2009-08-06

hiroshima day special

it is hiroshima day. the japanese observed one minute’s silence at 8:15 this morning. on august 6, every year, to commemorate all the war victims, i'd think of hiroshima, and then the red carps i saw in a pond of a hotel garden in hiroshima. i was six back then. at the time we lived in kokura, kyushu, the southern part of japan, but we spent every spring holiday in kyoto, where we are from and a big house that belonged to my mother’s family still could accommodate us. one spring holiday, my parents came up with an idea of stopover in hiroshima en route to kokura from kyoto; decided to take me and my brother there. we were all to see what happened to our country during the war. i’ll appreciate my parents’ decision forever and ever.

in hiroshima, we went on a guided tour of the city’s now preserved damaged sights. that was utterly shocking to me as a child. the morning after the day of dazed and confused, i at last felt easy, aimlessly watching red carps swimming in the small pond of our ryokan (traditional japanese inn) while my parents were checking out of it. since that morning, i’ve never forgotten about those red corps and hiroshima. we all should not forget that in 1945 enola gay, an american B-29 bomber, dropped the little boy, an atomic-bomb, on hiroshima today, and three days later, nagasaki was destroyed by another atomic-bomb (of which, i learned, original target was in fact kokura).

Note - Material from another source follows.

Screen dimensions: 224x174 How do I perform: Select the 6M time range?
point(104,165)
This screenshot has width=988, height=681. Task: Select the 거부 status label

those people who started the war were completely stupid. as a pacifist, i am very proud of our “three non-nuclear principles.” like the great japanese designer, issey miyake, i, too, am a little more hopeful, thanks to mr obama’s anti-nuclear stance, than last year. but, i am frustrated at the fact that some people still fail to learn. not only nuclear weapons, but any war is stupid. we all know that war is never the answer, no?

1 comment:

vosgesparis said...

Total insanity... thanks for sharing these memories. My father used to tell me also stories from the war, he then was a father of 2 of my older brothers, I never forgot those stories.